- **Fragment źródła**:
Wyświetl Pojedyńczy Post
Stary 27-03-2012, 11:00   #6
andramil
 
andramil's Avatar
 
Reputacja: 1 andramil ma wspaniałą przyszłośćandramil ma wspaniałą przyszłośćandramil ma wspaniałą przyszłośćandramil ma wspaniałą przyszłośćandramil ma wspaniałą przyszłośćandramil ma wspaniałą przyszłośćandramil ma wspaniałą przyszłośćandramil ma wspaniałą przyszłośćandramil ma wspaniałą przyszłośćandramil ma wspaniałą przyszłośćandramil ma wspaniałą przyszłość
Ciemność. Nieprzeniknione odmęty mroku otaczające cały świat. Brak światła, brak widoczności, brak nadziei... Otworzył oczy. Zaspał? Nie. Już nie mógłby zbyt długo spać.

- **Prezentowany materiał**:
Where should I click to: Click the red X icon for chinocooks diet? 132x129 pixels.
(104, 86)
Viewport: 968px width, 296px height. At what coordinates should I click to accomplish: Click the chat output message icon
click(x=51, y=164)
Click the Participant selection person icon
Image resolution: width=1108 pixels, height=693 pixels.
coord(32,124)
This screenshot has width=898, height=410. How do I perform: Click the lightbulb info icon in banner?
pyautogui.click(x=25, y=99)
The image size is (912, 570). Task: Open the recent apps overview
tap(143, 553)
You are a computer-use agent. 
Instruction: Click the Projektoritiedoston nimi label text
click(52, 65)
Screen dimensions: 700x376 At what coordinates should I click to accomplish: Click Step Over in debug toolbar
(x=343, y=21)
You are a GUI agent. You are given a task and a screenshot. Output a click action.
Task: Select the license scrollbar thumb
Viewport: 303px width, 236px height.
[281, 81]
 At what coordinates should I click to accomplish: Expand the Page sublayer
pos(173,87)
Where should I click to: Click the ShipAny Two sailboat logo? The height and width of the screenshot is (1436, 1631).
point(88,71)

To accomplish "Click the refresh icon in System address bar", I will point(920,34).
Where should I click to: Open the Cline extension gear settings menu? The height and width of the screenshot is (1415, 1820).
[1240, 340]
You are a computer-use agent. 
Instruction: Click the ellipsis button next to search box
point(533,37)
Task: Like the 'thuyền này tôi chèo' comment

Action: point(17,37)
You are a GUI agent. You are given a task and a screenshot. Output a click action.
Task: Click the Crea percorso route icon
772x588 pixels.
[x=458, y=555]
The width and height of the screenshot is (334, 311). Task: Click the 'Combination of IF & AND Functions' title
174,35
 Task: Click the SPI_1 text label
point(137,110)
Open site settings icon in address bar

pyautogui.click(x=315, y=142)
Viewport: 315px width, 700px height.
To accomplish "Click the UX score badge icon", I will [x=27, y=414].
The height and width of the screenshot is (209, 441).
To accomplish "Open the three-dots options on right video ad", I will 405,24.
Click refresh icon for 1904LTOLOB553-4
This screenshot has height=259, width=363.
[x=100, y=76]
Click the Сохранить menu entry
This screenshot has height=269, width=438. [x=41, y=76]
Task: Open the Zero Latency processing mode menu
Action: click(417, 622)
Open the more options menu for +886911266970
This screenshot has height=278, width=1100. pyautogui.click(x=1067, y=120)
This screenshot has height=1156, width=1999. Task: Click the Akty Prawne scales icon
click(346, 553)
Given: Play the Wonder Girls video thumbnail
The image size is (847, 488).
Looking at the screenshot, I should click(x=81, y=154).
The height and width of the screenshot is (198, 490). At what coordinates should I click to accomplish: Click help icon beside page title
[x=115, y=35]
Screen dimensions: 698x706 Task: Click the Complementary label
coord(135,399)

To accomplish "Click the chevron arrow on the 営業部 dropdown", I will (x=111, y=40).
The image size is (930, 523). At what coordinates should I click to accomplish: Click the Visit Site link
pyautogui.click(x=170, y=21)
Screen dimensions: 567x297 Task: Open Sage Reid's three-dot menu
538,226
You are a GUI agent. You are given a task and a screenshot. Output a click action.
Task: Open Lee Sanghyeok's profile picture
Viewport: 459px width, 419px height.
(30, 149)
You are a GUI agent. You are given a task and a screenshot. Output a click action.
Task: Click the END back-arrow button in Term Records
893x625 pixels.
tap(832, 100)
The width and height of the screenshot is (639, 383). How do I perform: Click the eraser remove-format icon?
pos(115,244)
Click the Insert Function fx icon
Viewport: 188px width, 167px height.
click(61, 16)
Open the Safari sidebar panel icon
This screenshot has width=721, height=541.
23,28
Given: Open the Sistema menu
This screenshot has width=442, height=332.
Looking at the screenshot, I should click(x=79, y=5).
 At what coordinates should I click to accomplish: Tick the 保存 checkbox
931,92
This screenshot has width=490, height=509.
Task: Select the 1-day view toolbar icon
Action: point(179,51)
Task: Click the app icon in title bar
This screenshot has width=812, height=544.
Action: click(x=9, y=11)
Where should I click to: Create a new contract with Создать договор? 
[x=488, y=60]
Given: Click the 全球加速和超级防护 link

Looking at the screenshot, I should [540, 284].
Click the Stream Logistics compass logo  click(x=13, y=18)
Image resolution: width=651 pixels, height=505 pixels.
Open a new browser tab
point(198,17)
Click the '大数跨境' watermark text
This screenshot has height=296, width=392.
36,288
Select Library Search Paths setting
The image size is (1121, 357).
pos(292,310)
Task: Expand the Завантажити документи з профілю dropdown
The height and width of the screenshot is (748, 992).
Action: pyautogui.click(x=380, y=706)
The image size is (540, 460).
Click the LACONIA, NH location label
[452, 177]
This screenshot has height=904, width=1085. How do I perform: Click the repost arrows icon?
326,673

- **Polecenie 1**: Powtórz dokładnie fragment wpisu z forum: zacznij od słów „andramil's Avatar”, a skończ na słowach „zbyt długo spać.”.
- **Polecenie 2**:
Odpowiedz na podstawie wpisu z forum:
(a) Kiedy opublikowano wpis (data i godzina)?
(b) Ile wynosi reputacja autora?
(c) Jakim słowem zaczyna się opowieść we wpisie?
Wykaz nie ma żadnego związku z wpisem z forum.

- **Odpowiedź 1**:
andramil's Avatar
 
Reputacja: 1 andramil ma wspaniałą przyszłośćandramil ma wspaniałą przyszłośćandramil ma wspaniałą przyszłośćandramil ma wspaniałą przyszłośćandramil ma wspaniałą przyszłośćandramil ma wspaniałą przyszłośćandramil ma wspaniałą przyszłośćandramil ma wspaniałą przyszłośćandramil ma wspaniałą przyszłośćandramil ma wspaniałą przyszłośćandramil ma wspaniałą przyszłość
Ciemność. Nieprzeniknione odmęty mroku otaczające cały świat. Brak światła, brak widoczności, brak nadziei... Otworzył oczy. Zaspał? Nie. Już nie mógłby zbyt długo spać.

- **Odpowiedź 2**:
(a) 27-03-2012, 11:00
(b) 1
(c) Ciemność